After using Ant as the primary build tools for several years, I decided to give Maven a try. Ant has been a great tool. As a software lead, I had used it in a Rail Risk Assessment project with a sizable federal grants. The winning point for Ant was at the time, I could incorporate automatic Unit and Integration tests into the build process....something that was rather alien to the group that hired me.
Whenever I have questions on Ant, I seek the vast Google resources or perhaps even the personal connection. I also happen to know the author of the authoritative Oreilly book on Ant, Erik H. His children and mine happen to go the same private elementary school here in town.
Now that I am in Maven land for several years, I could not believe that I have not jumped into the bandwagon earlier.
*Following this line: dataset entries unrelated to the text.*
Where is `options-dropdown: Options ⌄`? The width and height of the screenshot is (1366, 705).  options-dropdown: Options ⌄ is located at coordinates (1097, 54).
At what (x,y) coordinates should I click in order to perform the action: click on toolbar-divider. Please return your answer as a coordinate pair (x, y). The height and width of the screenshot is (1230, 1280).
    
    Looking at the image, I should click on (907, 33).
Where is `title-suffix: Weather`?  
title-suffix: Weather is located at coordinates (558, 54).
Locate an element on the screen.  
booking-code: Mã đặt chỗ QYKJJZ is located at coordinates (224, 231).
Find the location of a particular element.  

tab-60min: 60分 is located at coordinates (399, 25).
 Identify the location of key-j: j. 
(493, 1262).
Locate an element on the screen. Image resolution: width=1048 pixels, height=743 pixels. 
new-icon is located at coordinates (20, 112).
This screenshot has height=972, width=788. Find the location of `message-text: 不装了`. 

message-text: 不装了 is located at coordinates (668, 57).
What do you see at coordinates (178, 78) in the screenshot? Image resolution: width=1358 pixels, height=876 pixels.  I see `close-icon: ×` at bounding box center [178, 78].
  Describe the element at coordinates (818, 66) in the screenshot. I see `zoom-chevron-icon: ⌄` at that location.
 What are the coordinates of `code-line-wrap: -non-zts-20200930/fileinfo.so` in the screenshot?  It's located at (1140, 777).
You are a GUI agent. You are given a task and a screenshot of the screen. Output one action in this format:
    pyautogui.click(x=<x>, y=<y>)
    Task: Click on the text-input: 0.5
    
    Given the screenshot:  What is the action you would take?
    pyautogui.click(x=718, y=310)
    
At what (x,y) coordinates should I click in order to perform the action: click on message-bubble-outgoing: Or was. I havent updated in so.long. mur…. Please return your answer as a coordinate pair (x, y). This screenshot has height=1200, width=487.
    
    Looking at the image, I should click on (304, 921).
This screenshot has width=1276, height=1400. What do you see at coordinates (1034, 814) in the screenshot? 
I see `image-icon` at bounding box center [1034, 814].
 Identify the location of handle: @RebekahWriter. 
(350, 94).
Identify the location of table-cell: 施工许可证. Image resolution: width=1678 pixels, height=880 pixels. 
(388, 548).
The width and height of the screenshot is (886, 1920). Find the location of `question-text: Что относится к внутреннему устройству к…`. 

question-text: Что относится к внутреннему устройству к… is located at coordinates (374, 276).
I remembered my maiden Java journey in 1999 taking the class and compiling all the source codes through the command-line. Boy, they were painful. Managing the classpath to all the required JAR(s) is not for the faint of heart.
And then came, the JBuilder, and then IBM, the heavyweight, chips in with Eclipse. And voila, suddenly, IDE makes those pains go away and Java development could be fun again.
Of course, with every story, there is always the ups and downs. While Eclipse has been the IDE of choice, it comes with its own problems. Go to the official website, then you are presented with a plethora of choices. What frameworks and languages do you want to work with?! J2SE, J2EE?! C++?! or perhaps even PHP or Ruby?!
After that, you need to make sure that you have the right plug-ins so that you can move on with your development goal. For the J2EE, you most likely need the plug-ins to Tomcat, Jetty web-server, JBoss AS and various DB connectors.
Now, at the beginning of the Oracle/PeopleSoft project in 2005, I begin to use the UNIX utilities quite extensively from the BASH script to the Perl and Ruby. And, I realize that command-line is not something to shy away from. With that newfound rigor, I started to wonder whether there is something new in the Java-world that alleviate those pains that I remember earlier in my Java journey.
One thing led to the next, I come across Maven 2 and never even look back. Yes, as with any tools, there is a learning curve. There are certain conventions that you need to be familiar with and to follow to use Maven to its potential. And yes, you would make mistakes. But, trust me, those are the mistakes worth learning from.